All systems are go for NASA’s next launch to the Red Planet.
The early-morning liftoff on Saturday of the Mars InSight lander will mark the first time in history an interplanetary launch will originate from the West Coast. InSight will launch from the U.S. Air Force Vandenberg Air Force Base Space Launch Complex 3E. The two-hour launch window will open on May 5 at 4:05 a.m. PDT (7:05 a.m. EDT).
InSight, for Interior Exploration using Seismic Investigations, Geodesy and Heat Transport, will launch aboard a United Launch Alliance (ULA) Atlas V rocket. InSight will study the deep interior of Mars to learn how all rocky planets formed, including Earth and its Moon. The lander’s instruments include a seismometer to detect marsquakes, and a probe that will monitor the flow of heat from the planet’s interior.
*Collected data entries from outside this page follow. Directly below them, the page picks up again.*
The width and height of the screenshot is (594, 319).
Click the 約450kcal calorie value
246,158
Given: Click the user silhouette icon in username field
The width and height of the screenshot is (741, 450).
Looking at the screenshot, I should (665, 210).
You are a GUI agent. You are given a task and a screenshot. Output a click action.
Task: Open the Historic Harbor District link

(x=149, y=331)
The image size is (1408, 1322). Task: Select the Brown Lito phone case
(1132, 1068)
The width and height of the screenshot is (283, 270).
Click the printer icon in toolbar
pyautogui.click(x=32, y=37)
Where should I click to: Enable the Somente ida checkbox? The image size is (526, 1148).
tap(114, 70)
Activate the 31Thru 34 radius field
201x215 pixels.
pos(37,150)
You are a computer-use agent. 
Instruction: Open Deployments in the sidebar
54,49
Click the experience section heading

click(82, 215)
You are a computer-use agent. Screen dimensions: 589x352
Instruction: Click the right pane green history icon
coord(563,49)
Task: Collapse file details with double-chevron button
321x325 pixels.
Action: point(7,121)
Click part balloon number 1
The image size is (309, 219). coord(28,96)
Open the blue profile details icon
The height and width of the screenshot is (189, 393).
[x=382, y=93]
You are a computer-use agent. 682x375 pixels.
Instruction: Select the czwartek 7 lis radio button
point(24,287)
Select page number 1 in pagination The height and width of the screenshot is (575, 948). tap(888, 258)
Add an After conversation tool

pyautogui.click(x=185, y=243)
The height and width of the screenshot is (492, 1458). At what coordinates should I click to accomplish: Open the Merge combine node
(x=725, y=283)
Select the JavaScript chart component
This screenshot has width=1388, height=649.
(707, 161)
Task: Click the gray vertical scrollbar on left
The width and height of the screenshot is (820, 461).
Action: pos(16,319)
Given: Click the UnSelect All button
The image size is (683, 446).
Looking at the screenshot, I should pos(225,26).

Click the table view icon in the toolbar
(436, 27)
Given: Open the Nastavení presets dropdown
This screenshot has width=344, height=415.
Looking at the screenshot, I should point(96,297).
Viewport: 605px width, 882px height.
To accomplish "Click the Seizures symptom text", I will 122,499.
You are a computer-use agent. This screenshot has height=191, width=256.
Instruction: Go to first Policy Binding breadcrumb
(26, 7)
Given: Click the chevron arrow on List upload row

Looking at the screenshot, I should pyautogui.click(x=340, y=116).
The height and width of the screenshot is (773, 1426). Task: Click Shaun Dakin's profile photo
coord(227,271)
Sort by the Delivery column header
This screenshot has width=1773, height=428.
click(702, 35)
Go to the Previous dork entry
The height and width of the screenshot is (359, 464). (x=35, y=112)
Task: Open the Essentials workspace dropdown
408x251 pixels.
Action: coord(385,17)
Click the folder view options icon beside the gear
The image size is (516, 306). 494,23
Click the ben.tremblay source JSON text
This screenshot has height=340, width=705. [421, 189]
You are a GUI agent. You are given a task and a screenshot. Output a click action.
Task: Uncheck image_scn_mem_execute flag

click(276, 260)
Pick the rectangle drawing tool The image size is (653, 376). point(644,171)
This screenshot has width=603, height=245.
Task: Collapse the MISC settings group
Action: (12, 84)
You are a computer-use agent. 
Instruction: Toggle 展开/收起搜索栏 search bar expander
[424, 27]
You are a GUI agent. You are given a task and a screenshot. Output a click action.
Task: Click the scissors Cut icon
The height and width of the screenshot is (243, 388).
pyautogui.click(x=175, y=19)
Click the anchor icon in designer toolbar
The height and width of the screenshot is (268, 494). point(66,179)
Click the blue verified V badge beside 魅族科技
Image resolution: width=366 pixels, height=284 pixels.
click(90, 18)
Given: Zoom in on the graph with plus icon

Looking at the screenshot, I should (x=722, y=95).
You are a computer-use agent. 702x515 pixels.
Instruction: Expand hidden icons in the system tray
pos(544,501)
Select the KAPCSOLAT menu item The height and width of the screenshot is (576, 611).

The ULA rocket will carry the spacecraft over the Channel Islands just off the California Coast and continue climbing out over the Pacific, shadowing the coastline south beyond Baja California. InSight’s Atlas will reach orbit about 13 minutes after launch, when the rocket is about 1,200 miles (1,900 kilometers) northwest of Isabella Island, Ecuador.
Getting a Mars mission flying requires a great many milestones. Among those still to come are the official start of the countdown to launch —
which comes on Friday, May 4 at 10:14 a.m. PDT (Saturday, May 5, 1:14 a.m. EDT).
A little over an hour later, at about 11:30 p.m. PDT . (May 5, 2:30 a.m. EDT), the 260-foot-tall (80-meter) Mobile Service Tower — a structure that has been protecting the Atlas V launch vehicle and its InSight payload during their vertical assembly — will begin a 20-minute long, 250-foot (about 80-meter) roll away from the Atlas. Four hours and 25 minutes later, the launch window will open.